My concern is that these various scenarios lead landlords and tenants to become so litigious with everyone wanting to fight their corner, to the bitter end, for a piece of the pie. There is so much consultation going on in the lettings market that before needing to comply in other areas, it would be highly advantageous to get a good grasp on how to avoid a dispute at the end of your tenancies.

Fair Wear and Tear
The key principle is understanding that the deposit, no matter who safeguards it for the duration of the tenancy, belongs to the tenant; that when a tenant causes some damage or deterioration to the property which is more than reasonable (that word again!) wear and tear, a landlord has to prove with evidence that the tenant caused the extent of damage being claimed but is NOT entitled to claim the full cost of replacement at the tenant’s expense.

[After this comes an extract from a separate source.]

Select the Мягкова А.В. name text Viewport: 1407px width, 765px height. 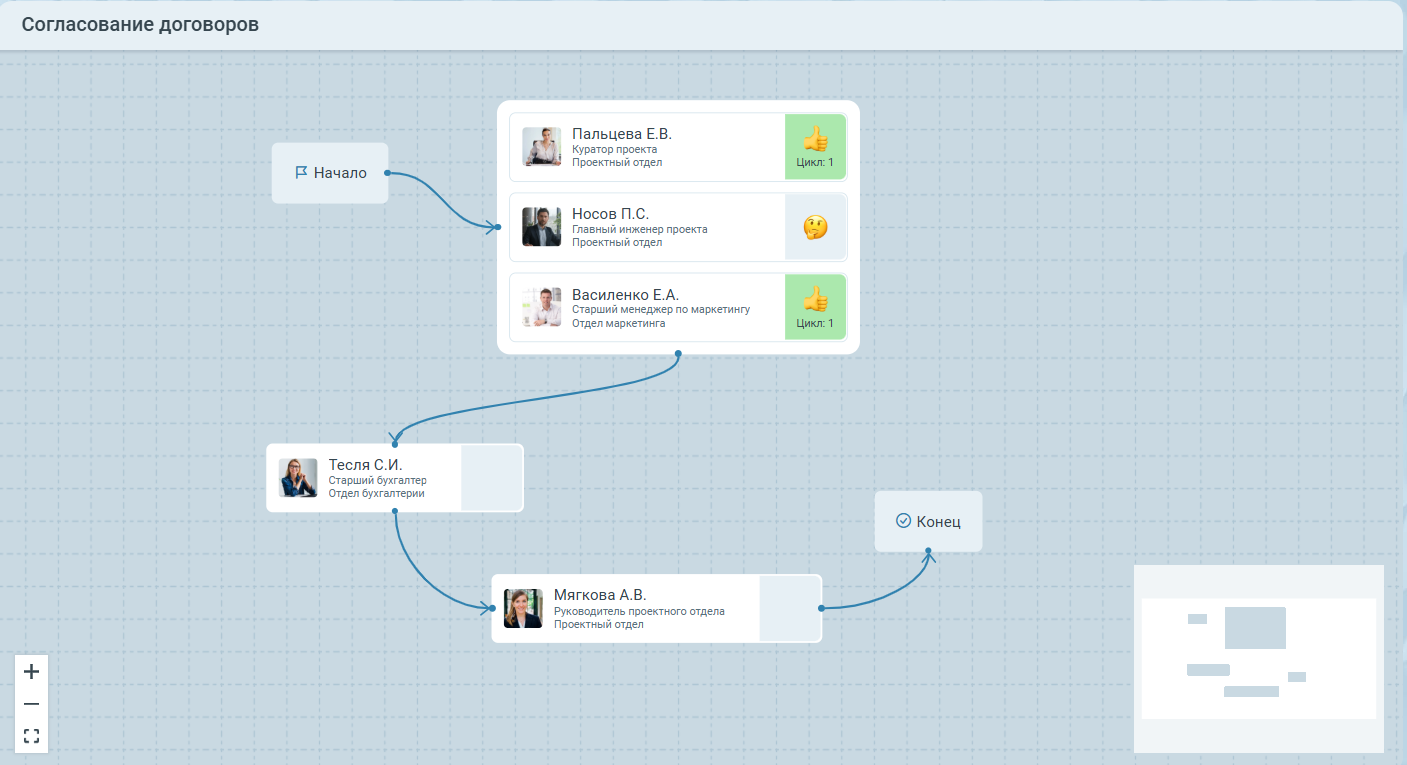600,595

Quite simply, if an item is new at the start of the tenancy, it will not be new one week later or after 6 months, 2 years etc. If the item was one year old at the start of the tenancy, it will depreciate in terms of value over the tenancy and this element of normal use of the item or area is not the tenant’s responsibility.

Check your contracts; the one you and your tenants signed at the start of the tenancy. There will be a clause under the tenant’s obligations making it clear that they are responsible for damage or deterioration to the property except for the fair wear and tear element. Even if your tenancy agreement does not contain this caveat it is implied in residential tenancy law. Use the guidance readily available on what is good evidence, reasonable wear and tear and ‘proportionate’ calculations to use at the negotiation stage can help alleviate timely and costly delays in moving on.
 

Mitigate the Losses.
Finally be aware of your obligation to mitigate the tenant’s losses and not exploit or capitalise on the situation. This means that they should seek to minimise the costs of repairs, replacements and restorations. This means that if something can reasonably be repaired rather than replaced then even if choose to replace a whole carpet or redecorate the whole room when the damage is confined to one corner, then they are not justified in charging the whole amount to the tenant. Yes I have heard all the protests that the patch or paint does not match or that the item to be replaced is now obsolete, however unless there is clear evidence that the claim is proportionate to the detriment caused, the tenant can dispute this and stand a good chance of have the claim reduced.

Landlords, accept what your agents are suggesting at the end of tenancy. Understand and ask the question, what is the likely outcome if you delay the distribution of the deposit another two months while the case is adjudicated and ask yourself if it is really worth it?”

Suzy

Bring the Curtain Down.

I very much endorse what Suzy says above and these principles apply to all complaints and disputes.  As Wilde’s famous play ends, its main protagonist Jack Worthing quips "I’ve now realised for the first time in my life the vital Importance of Being Earnest". In this case for landlords and agents, delete earnest and insert reasonable! Apply the principles outlined above and you can close the complaint to applause!